Calibrated model explorer · 151,968 street segments
Calibrated pedestrian volume estimates for every street segment in Maine, from a Gamma model fitted to StreetLight counts. City Form Lab, MIT · August 2026.
A penalised Gamma generalised linear model with an identity link and log-normally shrunk non-negative coefficients, fitted by maximum a posteriori. Observed volume on a segment is a background constant plus the summed contributions of 56 simulated trip types:
mu = a + SUM_k beta_k × √(flow_k)
Fitted separately for each season on StreetLight all-day pedestrian volumes, validated by spatially blocked ten-fold cross-validation. Out-of-sample Spearman runs 0.72 (summer) to 0.75 (winter).
est_{season}The model's estimate of daily pedestrians on each segment, in StreetLight units.
The background constant is excluded, so these are volumes attributable to simulated trips.
A segment with no simulated trip passing through reads zero — 22% of the network.
Seasonal avg (est_all_year) is the mean of the four seasonal estimates.
c_{season}_{trip type}How much each of the 56 trip types contributes to a segment's estimate, as
coefficient × √(simulated flow). Across a season these sum exactly to the
calibrated estimate in (a). Use this to ask what kind of walking a street carries — commuting,
errands, waterfront leisure — rather than just how much.
Coefficients are not comparable across trip types in absolute terms: each simulated flow is on its own scale. Within a single segment, the contributions are directly comparable.
{season}_camera_adjStreetLight is itself a modelled index, not a headcount. Comparing 190 camera sites against the calibrated estimates gives a conversion to observed-count units:
camera equivalent = 0.0205 × estimate1.40
Use with care. The conversion was fitted on cameras whose estimates ran 1.25–7,920, median about 950. The statewide median estimate is 3.3, so on most of the network this extrapolates well below its fitted range and reads near zero. It also does not remove the model's compression: quiet streets still read high and busy streets low.

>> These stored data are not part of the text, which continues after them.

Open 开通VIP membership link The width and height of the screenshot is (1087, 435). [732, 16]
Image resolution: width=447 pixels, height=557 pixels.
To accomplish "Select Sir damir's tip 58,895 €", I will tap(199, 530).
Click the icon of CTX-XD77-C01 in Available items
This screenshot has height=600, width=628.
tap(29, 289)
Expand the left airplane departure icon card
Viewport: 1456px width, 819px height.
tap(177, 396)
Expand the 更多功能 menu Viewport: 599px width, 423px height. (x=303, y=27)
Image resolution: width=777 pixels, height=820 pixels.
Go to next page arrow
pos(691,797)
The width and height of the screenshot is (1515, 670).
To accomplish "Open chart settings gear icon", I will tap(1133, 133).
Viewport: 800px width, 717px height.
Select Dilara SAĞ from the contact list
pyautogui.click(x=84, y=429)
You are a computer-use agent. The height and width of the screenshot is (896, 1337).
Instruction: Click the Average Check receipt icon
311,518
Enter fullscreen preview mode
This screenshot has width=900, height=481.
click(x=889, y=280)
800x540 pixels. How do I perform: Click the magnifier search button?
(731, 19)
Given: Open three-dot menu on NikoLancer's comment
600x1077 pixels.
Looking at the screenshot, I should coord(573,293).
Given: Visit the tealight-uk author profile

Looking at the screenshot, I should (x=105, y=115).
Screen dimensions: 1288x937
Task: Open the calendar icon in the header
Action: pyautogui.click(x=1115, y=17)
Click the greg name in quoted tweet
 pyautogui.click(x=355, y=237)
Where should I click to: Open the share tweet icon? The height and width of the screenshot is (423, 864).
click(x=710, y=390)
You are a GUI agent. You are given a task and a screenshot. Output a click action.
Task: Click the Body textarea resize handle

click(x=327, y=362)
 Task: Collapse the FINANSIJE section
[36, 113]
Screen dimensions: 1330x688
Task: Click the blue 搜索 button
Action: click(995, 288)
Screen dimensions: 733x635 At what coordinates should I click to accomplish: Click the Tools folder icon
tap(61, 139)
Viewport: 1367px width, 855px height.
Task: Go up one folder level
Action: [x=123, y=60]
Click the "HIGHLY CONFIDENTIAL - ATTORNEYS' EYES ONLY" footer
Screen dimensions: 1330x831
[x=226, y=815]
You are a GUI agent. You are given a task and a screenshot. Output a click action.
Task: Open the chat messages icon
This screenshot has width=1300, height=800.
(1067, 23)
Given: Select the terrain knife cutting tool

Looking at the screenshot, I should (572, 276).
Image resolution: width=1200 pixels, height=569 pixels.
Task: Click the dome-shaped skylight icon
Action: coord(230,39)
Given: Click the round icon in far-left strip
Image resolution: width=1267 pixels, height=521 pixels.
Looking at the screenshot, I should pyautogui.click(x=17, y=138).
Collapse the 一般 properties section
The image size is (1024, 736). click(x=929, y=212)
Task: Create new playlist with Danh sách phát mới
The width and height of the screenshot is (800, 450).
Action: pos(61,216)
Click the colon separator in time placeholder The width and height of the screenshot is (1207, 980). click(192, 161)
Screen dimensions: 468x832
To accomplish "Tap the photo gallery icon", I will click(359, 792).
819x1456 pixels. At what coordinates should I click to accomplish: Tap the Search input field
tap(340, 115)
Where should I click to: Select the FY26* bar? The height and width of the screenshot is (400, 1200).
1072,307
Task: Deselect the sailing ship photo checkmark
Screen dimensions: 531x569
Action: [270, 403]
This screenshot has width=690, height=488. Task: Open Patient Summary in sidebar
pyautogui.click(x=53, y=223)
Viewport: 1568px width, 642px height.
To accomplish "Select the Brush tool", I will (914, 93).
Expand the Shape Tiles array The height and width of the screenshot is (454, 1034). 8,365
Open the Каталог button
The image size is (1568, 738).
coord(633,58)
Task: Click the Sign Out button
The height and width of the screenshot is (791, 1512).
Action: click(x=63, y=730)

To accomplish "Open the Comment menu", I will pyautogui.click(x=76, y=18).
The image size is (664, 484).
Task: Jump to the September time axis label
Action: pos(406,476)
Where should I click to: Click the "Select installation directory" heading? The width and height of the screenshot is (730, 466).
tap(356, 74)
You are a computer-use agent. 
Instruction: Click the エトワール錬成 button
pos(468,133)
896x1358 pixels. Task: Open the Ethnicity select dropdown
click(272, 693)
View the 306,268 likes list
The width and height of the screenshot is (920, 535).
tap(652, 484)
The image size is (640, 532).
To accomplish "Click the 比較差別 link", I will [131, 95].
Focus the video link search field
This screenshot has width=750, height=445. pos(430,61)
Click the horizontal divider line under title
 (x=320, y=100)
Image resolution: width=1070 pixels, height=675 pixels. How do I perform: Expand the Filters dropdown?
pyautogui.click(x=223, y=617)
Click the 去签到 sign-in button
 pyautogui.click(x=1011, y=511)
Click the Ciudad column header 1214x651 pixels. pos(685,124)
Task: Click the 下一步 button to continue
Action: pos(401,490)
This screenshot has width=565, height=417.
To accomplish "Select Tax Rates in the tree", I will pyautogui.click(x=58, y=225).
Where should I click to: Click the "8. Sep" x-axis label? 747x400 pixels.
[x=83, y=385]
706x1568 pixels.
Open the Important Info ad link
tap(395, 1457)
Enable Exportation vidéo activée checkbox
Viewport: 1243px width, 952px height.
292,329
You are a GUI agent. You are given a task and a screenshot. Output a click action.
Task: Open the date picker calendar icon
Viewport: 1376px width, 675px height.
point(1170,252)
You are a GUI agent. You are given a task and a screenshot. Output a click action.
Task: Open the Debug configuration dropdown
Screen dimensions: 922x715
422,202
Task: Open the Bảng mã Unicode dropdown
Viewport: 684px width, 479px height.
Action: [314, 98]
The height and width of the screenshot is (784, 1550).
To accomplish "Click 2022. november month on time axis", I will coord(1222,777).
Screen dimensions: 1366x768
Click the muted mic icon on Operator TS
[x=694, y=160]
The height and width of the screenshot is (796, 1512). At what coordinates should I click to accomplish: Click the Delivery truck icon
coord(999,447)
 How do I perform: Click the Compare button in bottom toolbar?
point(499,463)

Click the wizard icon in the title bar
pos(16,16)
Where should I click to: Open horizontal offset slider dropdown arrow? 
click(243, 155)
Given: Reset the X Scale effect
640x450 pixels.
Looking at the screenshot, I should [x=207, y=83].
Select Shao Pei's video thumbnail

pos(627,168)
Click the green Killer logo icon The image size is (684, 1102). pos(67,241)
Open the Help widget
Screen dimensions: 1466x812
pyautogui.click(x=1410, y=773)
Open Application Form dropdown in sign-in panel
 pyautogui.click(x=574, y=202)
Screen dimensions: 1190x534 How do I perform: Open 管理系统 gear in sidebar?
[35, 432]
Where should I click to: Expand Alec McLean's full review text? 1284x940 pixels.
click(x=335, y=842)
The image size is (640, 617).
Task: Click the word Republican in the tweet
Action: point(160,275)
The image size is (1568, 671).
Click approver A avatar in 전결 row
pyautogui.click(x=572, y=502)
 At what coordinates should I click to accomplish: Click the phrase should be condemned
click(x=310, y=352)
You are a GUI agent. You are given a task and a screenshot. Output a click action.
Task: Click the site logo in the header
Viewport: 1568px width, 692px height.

y_{season}The observed values the model was fitted against — all-day pedestrian volume averaged across measurement sites. These are measurements, not estimates, and exist on only 10,906 segments (7.2% of the network). Everything else is blank. Useful for checking the model against truth where truth exists.
178 intersections across Maine where pedestrians were counted by camera. Unlike everything
else on this map these are observed people, not estimates and not a mobile-device index —
the most authoritative measurement available here. Circle size and colour both show
Avg_FullDay, the average daily count, which runs from 10 to 8,865 (median 156).
Hover or click a camera for the season it was captured in, its lunchtime and evening counts,
and how many hours were observed.
Season comes from the observation dates: 94 summer, 47 autumn, 28 spring, 2 winter, and 3 that span two seasons; 4 cameras could not be dated. Counts are not seasonally adjusted — each is what that camera saw at that time of year, so compare a camera against the matching seasonal estimate rather than against the seasonal average.
Two cautions. Observation length varies from 7 to 24 hours, and the full-day figure is scaled from whatever window was watched, so short observations carry more uncertainty. And these counts are what the camera conversion in (c) was fitted against — so comparing them against the camera-adjusted layer is not an independent test.